Penguin. Australian, Young Adult. Paperback rrp $19.95

Half Way to Good is the story of 17 year-old Luke, your typical Australian Year 11 high school student. It is also about Anna, a graduate teacher beginning her career at a Catholic school. Their stories are intertwined together in a way that would cause most kids and teachers to cringe. Anna is one of Luke’s teachers and also the sister of his older brother’s girlfriend. They see each other outside of school!

Luke is suffering bouts of unease and depression because his father is ill, his mother sad and his older brother always around. Anna is suffering from being the “new” teacher, being just a bit older than her students, having another teacher determined to make her life difficult and on top of all that, her ex boyfriend, whom she vowed never to be hurt by ever again, wants her back.
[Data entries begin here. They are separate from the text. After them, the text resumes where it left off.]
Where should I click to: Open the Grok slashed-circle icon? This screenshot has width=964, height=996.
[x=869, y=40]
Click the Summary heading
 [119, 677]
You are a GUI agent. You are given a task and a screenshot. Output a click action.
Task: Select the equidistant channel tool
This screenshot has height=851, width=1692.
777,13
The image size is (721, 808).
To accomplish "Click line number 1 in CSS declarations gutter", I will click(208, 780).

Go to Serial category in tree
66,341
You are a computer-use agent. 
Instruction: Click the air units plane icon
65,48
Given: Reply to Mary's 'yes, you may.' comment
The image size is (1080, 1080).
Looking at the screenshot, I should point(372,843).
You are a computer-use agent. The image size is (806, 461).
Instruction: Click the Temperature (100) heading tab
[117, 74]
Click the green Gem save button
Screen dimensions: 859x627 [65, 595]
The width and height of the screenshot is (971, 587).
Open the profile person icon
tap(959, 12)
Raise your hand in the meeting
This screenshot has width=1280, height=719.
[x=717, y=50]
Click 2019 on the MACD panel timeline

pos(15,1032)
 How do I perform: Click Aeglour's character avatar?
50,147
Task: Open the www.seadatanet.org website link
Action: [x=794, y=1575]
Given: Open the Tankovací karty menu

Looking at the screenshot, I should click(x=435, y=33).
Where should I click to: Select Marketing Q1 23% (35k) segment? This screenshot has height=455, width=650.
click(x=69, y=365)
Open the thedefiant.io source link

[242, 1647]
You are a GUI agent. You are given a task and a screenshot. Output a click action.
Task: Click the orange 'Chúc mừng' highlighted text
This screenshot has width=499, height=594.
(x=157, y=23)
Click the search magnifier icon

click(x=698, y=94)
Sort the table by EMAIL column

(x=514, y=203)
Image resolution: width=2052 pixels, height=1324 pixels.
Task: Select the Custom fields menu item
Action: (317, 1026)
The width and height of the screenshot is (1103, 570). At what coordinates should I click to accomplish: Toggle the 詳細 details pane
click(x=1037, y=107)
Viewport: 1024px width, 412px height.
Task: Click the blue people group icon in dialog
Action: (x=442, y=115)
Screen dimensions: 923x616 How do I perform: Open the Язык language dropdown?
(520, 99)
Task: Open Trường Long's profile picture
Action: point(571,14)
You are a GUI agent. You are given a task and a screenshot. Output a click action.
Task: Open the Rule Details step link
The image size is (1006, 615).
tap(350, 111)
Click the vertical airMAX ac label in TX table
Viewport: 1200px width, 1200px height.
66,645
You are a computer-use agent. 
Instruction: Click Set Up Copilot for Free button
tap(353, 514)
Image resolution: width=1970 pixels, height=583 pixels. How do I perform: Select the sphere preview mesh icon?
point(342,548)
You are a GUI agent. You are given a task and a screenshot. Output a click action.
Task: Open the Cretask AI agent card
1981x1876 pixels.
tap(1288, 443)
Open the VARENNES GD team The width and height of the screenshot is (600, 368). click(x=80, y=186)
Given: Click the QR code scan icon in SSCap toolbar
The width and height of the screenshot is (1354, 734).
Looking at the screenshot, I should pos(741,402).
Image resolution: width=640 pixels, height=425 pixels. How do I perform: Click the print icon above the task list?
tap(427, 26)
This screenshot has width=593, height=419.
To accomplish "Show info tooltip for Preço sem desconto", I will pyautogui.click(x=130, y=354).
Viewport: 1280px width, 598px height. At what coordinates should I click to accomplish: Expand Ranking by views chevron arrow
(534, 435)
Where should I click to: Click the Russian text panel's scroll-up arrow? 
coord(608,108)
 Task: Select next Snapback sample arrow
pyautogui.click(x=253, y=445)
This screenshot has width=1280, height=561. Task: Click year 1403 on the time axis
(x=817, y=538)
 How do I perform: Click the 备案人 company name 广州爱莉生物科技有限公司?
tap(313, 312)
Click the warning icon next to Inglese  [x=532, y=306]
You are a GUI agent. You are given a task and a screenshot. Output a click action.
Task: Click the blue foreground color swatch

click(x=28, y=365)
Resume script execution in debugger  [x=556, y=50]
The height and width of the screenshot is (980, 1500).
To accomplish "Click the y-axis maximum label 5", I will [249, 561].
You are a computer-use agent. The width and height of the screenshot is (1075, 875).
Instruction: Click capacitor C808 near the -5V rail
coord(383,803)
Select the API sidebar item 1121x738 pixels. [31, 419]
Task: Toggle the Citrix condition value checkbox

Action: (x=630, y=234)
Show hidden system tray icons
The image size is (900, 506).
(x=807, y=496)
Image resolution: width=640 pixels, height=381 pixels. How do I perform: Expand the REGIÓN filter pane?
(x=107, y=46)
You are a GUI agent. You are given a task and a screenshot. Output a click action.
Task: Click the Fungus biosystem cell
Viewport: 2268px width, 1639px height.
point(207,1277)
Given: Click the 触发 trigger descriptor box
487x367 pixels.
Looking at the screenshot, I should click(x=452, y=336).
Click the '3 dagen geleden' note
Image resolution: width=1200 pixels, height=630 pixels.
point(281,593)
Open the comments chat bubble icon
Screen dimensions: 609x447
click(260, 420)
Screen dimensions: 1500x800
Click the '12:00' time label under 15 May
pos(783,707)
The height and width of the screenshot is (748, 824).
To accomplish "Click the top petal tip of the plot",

Anna and Luke help each other with their problems but can they help themselves?

Half Way to Good
isn’t about being on your best behaviour but about getting to know yourself. Anna and Luke are familiar characters which makes them very easy to relate to. This is a universal story of a teenager and his teacher. Told in dual narrative format it is an entertaining book that your average adolescent and beyond will love.

Murphy’s second novel The King of Whatever won the 2006 Children’s Peace Prize for Literature and was named a notable book in the 2006 Children’s Book Council Book of the Year Award. I can see Half Way to Good up there too.